Azure Files Target Requirements

Azure Files is a fully managed, cloud-based file sharing service from Microsoft that allows users to access file shares from anywhere as a virtual network drive. Access Analyzer uses the File System solution to execute Access Auditing (FSAA) and Sensitive Data Discovery Auditing scans on Azure Files.

Before the File System solution can perform scans for Azure Files, the following prerequisites are required both in Access Analyzer and the Azure environments:

Create Host List

A host list containing the desired target Azure hosts must be created and assigned to the collection jobs. You can create the host list with either of the following two methods:

  • Use the FS_AzureTenantScan instant job to create the host list automatically. See the FS_AzureTenantScan Job topic for additional information.

  • Manually add hosts to a host list in the following format:

    <storageaccountname>.file.core.windows.net

    See the Add Hosts topic for additional information.

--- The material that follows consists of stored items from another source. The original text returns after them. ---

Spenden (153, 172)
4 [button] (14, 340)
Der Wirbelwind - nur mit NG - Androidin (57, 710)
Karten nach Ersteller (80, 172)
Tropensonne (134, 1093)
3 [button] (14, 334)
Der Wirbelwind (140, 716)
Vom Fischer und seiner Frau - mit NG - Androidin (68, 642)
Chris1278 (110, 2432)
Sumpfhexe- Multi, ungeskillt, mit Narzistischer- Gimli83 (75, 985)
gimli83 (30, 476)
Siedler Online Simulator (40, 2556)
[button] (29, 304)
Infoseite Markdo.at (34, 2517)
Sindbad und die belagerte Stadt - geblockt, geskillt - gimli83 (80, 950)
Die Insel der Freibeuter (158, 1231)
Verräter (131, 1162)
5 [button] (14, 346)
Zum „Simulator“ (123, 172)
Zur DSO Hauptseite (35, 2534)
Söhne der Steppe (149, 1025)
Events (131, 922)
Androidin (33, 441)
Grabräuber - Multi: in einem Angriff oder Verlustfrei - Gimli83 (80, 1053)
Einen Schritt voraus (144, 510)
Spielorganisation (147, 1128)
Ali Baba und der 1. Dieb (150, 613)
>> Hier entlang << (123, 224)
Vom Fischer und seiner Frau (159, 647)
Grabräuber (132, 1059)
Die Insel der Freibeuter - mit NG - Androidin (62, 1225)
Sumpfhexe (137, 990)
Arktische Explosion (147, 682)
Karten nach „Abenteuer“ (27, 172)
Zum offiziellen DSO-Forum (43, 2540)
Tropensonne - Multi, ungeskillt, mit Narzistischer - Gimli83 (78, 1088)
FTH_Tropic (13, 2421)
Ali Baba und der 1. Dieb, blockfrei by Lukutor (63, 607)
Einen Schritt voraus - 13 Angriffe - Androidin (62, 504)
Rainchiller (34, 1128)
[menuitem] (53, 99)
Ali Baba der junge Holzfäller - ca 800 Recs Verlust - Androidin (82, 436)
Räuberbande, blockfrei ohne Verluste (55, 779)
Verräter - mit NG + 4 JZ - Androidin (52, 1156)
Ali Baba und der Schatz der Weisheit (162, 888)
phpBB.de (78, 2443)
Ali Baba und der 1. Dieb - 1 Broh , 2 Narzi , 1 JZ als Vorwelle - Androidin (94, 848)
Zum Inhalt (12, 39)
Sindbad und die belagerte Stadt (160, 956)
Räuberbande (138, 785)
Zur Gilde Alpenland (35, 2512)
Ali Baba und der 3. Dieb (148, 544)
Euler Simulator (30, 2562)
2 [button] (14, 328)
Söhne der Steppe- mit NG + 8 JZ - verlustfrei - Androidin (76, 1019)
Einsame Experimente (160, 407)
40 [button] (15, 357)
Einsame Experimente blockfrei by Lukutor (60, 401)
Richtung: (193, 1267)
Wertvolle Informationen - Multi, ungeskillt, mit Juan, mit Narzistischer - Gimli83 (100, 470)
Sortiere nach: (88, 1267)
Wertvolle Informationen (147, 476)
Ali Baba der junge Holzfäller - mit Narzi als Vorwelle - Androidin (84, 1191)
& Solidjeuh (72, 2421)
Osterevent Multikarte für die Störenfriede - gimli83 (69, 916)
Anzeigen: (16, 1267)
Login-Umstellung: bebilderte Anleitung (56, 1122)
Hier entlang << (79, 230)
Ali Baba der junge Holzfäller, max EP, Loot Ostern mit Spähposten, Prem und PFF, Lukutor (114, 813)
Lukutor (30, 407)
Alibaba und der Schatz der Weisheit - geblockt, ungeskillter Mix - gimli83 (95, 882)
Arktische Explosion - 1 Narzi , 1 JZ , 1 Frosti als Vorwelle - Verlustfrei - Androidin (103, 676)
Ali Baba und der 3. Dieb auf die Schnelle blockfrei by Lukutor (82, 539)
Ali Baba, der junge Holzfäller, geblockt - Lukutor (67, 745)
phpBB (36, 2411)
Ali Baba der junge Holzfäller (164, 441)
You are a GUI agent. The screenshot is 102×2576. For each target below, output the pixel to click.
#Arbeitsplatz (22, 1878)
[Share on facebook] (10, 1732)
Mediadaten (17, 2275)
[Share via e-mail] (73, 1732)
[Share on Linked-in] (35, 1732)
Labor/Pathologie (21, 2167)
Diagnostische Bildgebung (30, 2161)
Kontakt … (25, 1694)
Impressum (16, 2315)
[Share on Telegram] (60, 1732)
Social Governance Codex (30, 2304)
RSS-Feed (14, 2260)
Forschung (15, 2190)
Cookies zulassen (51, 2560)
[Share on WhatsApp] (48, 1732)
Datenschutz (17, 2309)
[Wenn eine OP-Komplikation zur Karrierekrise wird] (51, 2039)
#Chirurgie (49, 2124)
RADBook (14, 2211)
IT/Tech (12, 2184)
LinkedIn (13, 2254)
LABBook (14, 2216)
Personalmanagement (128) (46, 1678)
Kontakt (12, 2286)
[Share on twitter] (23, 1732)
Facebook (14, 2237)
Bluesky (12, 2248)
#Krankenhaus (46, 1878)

Configure Connection Profile

The Access Analyzer connection profile requires two or more credentials depending on the amount of storage accounts being targeted. It requires an active directory account with rights to run the applet, and credentials for each storage account. These should be configured as follows:

  • Account for running applet

    • Select Account type – Active Directory
    • Provide the credentials for an account with the privileges to run the FSAA applet. See the File System Scan Options topic for additional information on the required permissions.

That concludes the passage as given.